Öte yandan II. Mahmut’un İptidaî mektepler açması, eğitimde yenileşmeyi başlatması ve daha başka sebepler, onun ‘Gâvur Padişah’ olarak anılmasına sebep olmuştu.

Darülfünun Müdürü Hoca Tahsin Efendi’nin canlıların havasız ortamda yaşayamayacağını deneylerle sınıfta göstermesi ‘zındık’ ilan edilmesine sebep olmuş; Padişahın devreye girmesi sayesinde ancak cezadan kurtulmuştu. Benzer bir olay Vehbi Molla adındaki birisi Darülfünunda muallimlik yapan Kemal Efendiyi hedef almasıyla başlar. Kemal Efendi derslerde harita kullanıp, resim çizdirdi diye haritaları abdesthaneye attırıyor, muallimi tekfir ediyor. Öldürüleceğinden korkan Kemal Efendi yurt dışına kaçıyor. Benzer olayların tekrarlanması ve başka nedenlerden Darülfünun kapatılıyor.

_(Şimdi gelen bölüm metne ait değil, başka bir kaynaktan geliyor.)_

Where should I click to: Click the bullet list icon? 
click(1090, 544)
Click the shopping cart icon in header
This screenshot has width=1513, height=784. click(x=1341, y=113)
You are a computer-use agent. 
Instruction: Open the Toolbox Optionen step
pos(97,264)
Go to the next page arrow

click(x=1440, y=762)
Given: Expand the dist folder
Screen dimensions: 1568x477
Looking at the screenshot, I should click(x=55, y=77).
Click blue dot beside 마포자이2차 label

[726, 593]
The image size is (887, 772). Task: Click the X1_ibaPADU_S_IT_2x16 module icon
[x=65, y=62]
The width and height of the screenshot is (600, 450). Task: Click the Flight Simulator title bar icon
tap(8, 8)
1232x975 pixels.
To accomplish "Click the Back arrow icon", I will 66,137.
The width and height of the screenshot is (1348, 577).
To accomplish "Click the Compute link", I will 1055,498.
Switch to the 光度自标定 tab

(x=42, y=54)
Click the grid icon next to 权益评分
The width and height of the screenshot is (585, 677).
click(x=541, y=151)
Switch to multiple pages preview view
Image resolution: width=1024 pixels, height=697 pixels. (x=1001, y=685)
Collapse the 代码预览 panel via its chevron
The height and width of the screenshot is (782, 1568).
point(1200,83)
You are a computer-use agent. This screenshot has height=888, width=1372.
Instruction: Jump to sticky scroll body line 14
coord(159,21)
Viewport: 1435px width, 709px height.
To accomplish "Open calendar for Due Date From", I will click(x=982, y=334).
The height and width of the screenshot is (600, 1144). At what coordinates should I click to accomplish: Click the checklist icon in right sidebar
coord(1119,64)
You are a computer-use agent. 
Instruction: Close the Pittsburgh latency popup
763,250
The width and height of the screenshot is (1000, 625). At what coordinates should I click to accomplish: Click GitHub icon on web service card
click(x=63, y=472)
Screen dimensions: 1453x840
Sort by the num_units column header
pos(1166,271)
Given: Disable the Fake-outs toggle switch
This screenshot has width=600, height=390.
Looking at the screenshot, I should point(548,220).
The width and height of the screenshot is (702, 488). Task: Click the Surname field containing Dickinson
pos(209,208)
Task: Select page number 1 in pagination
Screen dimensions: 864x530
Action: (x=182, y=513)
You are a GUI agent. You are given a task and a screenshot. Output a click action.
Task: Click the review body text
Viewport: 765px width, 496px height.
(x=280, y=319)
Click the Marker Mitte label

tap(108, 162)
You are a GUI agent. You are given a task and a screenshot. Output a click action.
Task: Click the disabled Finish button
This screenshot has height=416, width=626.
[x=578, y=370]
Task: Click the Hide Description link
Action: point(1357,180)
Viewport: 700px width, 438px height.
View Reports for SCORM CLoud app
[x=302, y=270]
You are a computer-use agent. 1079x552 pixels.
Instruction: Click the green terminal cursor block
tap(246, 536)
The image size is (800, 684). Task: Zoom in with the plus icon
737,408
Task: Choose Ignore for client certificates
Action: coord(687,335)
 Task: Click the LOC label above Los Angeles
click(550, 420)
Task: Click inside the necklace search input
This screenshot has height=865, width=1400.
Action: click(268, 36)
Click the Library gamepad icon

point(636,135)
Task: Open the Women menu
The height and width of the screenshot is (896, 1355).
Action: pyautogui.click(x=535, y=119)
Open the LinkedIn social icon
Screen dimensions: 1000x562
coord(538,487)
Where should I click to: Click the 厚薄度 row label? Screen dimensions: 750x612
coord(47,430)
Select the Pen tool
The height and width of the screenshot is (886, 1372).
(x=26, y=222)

Bütün bu gelişmeleri görenler de elbette vardı. Şehit edilen Genç Osman, III. Selim, II. Mahmut gibi padişahların yanı sıra Kâtip Çelebi, Koçi Bey, Kocasekbanbaşı, Ahmet Cevdet Paşa gibi yetişmiş bilgili insanların ikazlarını kimse duymamış, üstelik tepkilere yol açmıştı. 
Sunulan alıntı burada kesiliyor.